The following data has a line with "Show all tabs" and a line with "You are a computer-use agent. Screen". Write out exactly those lines and all the lines between them.

+ + +

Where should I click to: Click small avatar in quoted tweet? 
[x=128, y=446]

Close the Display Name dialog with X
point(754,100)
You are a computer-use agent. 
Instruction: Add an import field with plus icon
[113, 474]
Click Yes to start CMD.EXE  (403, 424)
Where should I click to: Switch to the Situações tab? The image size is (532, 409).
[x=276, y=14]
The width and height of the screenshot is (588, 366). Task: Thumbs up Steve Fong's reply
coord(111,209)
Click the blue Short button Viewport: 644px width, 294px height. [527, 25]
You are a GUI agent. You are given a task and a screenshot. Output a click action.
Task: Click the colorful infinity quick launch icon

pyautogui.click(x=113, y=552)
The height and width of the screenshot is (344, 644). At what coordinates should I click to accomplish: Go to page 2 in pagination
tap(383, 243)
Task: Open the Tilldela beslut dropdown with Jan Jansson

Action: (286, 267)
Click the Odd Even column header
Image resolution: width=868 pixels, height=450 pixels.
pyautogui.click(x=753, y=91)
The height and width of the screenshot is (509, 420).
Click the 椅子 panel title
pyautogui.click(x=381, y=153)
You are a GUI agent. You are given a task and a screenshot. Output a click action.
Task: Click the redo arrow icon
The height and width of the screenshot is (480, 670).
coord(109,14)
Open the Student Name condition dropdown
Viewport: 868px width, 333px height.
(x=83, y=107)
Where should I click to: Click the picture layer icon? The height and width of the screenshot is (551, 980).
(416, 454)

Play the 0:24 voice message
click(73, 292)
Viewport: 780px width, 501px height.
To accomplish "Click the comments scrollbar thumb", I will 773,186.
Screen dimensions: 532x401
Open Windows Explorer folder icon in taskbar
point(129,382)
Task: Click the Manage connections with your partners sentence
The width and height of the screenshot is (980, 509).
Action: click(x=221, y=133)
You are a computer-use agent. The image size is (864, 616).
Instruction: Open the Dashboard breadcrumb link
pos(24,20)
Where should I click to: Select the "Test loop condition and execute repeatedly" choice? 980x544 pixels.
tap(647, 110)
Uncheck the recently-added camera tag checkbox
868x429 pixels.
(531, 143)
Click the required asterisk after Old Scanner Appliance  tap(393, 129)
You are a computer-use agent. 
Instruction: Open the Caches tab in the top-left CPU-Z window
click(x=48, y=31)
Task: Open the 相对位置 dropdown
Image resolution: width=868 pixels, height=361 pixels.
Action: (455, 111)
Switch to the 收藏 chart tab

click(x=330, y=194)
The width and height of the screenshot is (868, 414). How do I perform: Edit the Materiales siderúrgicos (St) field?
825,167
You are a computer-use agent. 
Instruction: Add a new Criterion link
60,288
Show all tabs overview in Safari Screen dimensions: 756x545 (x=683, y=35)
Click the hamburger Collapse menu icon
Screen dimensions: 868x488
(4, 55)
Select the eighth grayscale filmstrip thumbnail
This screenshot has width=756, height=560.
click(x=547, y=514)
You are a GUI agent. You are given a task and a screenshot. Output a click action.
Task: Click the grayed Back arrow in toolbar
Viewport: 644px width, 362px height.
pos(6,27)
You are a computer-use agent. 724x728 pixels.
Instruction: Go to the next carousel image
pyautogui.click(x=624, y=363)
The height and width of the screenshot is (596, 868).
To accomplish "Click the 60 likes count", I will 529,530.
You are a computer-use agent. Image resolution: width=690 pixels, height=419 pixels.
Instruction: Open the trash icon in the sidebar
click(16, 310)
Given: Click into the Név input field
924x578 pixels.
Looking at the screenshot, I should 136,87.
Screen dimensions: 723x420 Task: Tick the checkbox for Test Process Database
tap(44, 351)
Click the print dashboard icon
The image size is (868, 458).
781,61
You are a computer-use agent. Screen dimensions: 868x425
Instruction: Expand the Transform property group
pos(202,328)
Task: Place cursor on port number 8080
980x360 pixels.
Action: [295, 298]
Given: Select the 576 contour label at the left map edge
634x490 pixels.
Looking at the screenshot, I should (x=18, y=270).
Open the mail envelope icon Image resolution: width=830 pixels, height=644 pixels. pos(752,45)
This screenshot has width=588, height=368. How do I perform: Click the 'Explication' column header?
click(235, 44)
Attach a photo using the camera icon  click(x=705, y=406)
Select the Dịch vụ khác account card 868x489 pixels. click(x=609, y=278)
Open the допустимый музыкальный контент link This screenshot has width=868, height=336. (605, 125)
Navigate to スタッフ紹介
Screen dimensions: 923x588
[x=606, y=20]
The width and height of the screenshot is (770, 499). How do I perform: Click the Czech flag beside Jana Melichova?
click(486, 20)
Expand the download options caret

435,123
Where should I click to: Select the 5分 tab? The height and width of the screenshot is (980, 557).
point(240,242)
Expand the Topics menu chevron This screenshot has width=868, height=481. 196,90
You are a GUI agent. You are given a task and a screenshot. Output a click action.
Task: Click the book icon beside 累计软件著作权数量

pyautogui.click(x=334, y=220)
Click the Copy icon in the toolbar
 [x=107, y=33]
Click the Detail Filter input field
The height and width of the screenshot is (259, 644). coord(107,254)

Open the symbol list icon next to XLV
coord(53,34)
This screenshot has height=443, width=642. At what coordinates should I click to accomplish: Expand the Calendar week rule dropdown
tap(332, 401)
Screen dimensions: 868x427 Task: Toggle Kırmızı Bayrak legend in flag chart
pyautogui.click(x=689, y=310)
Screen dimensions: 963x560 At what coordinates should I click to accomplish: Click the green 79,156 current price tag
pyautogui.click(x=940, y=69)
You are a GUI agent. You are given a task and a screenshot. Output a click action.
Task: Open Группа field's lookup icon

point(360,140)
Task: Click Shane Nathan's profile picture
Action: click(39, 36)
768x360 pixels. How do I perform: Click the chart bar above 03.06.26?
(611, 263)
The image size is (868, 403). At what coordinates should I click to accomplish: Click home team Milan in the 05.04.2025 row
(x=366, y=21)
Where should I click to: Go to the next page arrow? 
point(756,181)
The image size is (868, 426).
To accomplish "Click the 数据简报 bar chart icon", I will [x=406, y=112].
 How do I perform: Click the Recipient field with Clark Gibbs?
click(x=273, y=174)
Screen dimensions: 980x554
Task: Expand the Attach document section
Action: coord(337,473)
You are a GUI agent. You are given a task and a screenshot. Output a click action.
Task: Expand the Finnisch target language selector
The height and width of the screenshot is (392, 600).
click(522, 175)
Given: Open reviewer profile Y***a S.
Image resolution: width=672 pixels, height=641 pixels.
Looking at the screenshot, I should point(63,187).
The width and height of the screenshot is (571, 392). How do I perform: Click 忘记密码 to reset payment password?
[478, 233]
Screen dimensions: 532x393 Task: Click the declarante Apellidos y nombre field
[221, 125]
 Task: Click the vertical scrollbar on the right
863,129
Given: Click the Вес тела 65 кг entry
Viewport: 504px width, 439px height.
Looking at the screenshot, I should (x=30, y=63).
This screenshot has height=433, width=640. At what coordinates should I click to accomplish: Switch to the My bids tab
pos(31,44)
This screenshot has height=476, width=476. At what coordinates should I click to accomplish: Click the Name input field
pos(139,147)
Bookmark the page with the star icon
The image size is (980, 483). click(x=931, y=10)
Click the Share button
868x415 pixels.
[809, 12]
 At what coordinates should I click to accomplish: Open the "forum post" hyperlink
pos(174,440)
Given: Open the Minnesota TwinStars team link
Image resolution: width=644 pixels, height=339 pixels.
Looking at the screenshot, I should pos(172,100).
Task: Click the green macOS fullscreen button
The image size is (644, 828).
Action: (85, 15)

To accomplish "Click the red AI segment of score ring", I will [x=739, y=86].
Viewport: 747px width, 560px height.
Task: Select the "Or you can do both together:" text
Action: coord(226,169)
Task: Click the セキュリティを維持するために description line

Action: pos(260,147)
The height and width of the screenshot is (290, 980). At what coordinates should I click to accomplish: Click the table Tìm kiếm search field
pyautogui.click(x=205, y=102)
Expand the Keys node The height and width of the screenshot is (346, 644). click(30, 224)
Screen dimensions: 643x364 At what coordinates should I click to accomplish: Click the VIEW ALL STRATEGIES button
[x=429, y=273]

+ + +

▶ _TASK RESPONSE_
Show all tabs overview in Safari Screen dimensions: 756x545 (x=683, y=35)
Click the hamburger Collapse menu icon
Screen dimensions: 868x488
(4, 55)
Select the eighth grayscale filmstrip thumbnail
This screenshot has width=756, height=560.
click(x=547, y=514)
You are a GUI agent. You are given a task and a screenshot. Output a click action.
Task: Click the grayed Back arrow in toolbar
Viewport: 644px width, 362px height.
pos(6,27)
You are a computer-use agent. 724x728 pixels.
Instruction: Go to the next carousel image
pyautogui.click(x=624, y=363)
The height and width of the screenshot is (596, 868).
To accomplish "Click the 60 likes count", I will 529,530.
You are a computer-use agent. Image resolution: width=690 pixels, height=419 pixels.
Instruction: Open the trash icon in the sidebar
click(16, 310)
Given: Click into the Név input field
924x578 pixels.
Looking at the screenshot, I should 136,87.
Screen dimensions: 723x420 Task: Tick the checkbox for Test Process Database
tap(44, 351)
Click the print dashboard icon
The image size is (868, 458).
781,61
You are a computer-use agent. Screen dimensions: 868x425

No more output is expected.